Posted by on Monday, February 15, 2010 in News.

During last week’s “Digital Writing: Using Social Media to Enhance the Teaching of Writing” workshop, CFT Assistant Director Derek Bruff tweeted some highlights from the panelist remarks and subsequent conversation.  For those of you not following the CFT on Twitter, you’ll find Derek’s comments below.  Please also visit the online “home base” for the workshop for additional information and resources, including links to several course blogs by Vanderbilt faculty.

  • English prof Jay Clayton talking about his “Worlds of Wordcraft” course on narrative and virtual worlds. Course blog: http://is.gd/8bD7d
  • Jay had students use own blogs the 1st time, but that led to too many tech problems. Upshot: Don’t let the tech get in the way of learning.
  • Jay shares his blog traffic stats w/his students (up to 30-40K hits over the life of the blog). Gives the students a real sense of audience.
  • Another takeaway from Jay: *Informal* blog writing helped students better understand the *formal writing* they did in the course.

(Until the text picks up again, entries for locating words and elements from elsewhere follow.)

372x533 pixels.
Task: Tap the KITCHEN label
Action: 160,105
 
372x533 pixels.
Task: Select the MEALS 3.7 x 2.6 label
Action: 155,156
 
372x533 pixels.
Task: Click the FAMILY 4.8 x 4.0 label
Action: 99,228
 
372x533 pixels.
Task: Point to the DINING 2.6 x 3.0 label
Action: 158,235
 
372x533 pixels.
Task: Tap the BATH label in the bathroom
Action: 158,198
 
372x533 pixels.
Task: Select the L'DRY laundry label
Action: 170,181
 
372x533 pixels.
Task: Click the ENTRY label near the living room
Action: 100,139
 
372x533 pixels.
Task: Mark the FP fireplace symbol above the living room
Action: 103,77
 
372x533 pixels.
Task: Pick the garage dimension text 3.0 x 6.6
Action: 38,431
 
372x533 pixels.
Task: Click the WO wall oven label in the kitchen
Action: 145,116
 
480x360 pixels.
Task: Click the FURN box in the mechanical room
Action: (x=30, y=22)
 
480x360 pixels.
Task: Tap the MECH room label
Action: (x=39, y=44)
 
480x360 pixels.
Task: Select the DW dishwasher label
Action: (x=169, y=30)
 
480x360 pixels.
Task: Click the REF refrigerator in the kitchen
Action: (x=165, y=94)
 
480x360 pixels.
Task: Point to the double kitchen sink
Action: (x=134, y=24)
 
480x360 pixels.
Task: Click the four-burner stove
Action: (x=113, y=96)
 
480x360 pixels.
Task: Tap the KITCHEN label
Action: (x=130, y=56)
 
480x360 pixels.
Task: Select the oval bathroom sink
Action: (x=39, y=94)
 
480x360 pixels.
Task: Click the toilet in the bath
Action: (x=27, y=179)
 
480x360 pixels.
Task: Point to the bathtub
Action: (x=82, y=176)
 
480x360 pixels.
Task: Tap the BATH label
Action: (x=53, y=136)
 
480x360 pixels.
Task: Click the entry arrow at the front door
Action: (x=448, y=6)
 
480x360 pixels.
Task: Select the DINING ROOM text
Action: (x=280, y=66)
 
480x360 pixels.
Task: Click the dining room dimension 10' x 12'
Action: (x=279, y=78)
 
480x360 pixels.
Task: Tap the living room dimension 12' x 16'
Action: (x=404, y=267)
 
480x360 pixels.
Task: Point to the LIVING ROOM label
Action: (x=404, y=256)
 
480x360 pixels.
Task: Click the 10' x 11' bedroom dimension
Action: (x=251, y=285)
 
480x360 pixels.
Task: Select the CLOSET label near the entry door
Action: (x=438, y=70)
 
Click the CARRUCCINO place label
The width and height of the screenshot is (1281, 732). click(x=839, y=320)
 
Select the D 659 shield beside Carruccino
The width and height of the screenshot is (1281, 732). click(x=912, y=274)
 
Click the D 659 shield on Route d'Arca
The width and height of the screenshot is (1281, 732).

  • Jay’s students’ posts were informal, but not sloppy. Grammar, spelling, mechanical errors weren’t allowed.
  • Jay’s current course is on genetics and literature. Here’s the course blog: http://is.gd/8bEKv. Blog categories generated from student tags.
  • Jay wants his students to tag their posts. It helps them contextualize their contributions and drives blog traffic.
  • Now hearing from Jane Robbins from Leadership, Policy, & Organizations at Peabody College. Leadership course blog: http://is.gd/8bFvN
  • Here are the slides Jane is using: http://is.gd/8bFHo [PPTX]. And here’s her Innovation course blog: http://is.gd/8bFMr
  • Jane gives her students a strict word count limit. Wants her students to practice concise, professional writing. But 250 words is too few.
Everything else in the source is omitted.